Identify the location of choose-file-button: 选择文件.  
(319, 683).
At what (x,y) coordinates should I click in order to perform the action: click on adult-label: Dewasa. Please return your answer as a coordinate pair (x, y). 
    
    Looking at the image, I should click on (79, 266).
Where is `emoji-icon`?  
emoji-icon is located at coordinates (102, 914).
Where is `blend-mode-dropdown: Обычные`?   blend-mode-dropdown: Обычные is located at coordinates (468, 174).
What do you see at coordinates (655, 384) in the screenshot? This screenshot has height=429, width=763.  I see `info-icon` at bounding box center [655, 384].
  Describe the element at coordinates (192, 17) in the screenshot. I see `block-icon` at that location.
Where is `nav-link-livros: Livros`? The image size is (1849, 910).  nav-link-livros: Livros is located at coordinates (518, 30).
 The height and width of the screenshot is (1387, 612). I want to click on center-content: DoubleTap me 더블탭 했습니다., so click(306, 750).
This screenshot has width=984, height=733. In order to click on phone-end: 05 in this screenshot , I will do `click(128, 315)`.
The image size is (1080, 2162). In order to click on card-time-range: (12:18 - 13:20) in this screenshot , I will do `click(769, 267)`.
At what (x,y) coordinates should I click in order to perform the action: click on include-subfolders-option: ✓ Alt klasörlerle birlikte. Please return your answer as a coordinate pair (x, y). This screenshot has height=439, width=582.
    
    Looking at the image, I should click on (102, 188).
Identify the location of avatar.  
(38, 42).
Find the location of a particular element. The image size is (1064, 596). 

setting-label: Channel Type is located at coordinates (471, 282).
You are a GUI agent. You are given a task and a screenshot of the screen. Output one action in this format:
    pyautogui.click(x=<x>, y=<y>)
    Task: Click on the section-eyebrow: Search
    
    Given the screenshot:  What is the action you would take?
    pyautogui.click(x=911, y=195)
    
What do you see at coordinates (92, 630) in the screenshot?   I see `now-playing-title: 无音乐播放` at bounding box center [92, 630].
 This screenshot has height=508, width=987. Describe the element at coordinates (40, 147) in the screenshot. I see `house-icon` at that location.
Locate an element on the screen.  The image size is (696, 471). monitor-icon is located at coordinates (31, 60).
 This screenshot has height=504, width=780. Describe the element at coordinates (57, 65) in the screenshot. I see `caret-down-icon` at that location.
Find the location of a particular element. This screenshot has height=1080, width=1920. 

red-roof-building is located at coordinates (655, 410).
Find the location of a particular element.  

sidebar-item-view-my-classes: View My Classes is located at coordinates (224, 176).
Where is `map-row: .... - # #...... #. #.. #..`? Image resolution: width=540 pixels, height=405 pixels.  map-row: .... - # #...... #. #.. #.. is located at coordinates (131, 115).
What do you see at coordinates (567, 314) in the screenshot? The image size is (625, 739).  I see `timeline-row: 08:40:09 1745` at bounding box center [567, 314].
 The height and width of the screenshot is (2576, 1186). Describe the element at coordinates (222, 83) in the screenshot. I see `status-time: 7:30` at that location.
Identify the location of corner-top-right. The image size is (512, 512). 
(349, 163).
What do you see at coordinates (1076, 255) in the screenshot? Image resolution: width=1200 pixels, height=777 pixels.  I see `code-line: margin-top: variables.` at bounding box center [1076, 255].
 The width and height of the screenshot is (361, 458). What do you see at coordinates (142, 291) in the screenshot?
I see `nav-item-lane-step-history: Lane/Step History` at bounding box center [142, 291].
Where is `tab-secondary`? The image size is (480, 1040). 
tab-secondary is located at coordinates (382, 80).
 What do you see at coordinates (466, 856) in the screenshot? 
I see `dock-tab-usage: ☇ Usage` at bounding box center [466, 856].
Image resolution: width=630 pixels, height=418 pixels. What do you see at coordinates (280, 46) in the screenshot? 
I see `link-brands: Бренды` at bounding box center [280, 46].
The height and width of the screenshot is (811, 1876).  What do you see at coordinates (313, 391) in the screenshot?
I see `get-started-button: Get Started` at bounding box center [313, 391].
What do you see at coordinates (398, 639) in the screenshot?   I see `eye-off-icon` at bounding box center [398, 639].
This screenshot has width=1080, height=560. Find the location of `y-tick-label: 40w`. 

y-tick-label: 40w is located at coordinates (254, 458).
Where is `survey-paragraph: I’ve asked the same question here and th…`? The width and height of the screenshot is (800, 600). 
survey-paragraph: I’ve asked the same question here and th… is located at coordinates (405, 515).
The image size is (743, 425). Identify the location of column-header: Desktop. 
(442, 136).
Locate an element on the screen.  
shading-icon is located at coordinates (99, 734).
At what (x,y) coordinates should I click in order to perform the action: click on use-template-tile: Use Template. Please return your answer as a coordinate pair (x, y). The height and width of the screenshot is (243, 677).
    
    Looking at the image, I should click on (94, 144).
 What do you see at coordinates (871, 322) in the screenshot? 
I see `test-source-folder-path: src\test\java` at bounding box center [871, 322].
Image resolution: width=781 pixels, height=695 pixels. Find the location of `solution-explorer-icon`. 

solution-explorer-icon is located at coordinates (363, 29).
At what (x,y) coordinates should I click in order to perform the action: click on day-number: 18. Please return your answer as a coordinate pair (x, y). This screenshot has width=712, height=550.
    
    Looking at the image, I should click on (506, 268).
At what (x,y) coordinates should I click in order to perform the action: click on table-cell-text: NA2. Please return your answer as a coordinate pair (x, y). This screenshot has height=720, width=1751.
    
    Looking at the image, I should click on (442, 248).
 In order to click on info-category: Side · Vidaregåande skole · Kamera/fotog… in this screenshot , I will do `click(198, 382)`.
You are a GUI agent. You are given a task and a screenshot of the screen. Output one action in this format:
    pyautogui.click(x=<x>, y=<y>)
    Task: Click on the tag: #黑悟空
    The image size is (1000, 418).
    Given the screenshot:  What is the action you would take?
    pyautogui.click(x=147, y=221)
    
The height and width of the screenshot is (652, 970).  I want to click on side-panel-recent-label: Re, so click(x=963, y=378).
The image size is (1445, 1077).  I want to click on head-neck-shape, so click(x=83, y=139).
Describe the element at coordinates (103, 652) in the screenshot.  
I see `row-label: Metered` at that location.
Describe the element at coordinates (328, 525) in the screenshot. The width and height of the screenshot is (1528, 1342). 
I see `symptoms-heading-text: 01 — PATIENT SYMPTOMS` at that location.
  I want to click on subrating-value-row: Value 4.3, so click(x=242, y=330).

*Exercise*. From the listing above, gather every line that contains the string "Find", counting only matches with the same capitalization.

*Expected output*.
Find the location of a particular element. The image size is (1064, 596). 
Find the location of a particular element. This screenshot has height=1080, width=1920. 
Find the location of a particular element.  
This screenshot has width=1080, height=560. Find the location of `y-tick-label: 40w`. 
Image resolution: width=781 pixels, height=695 pixels. Find the location of `solution-explorer-icon`. 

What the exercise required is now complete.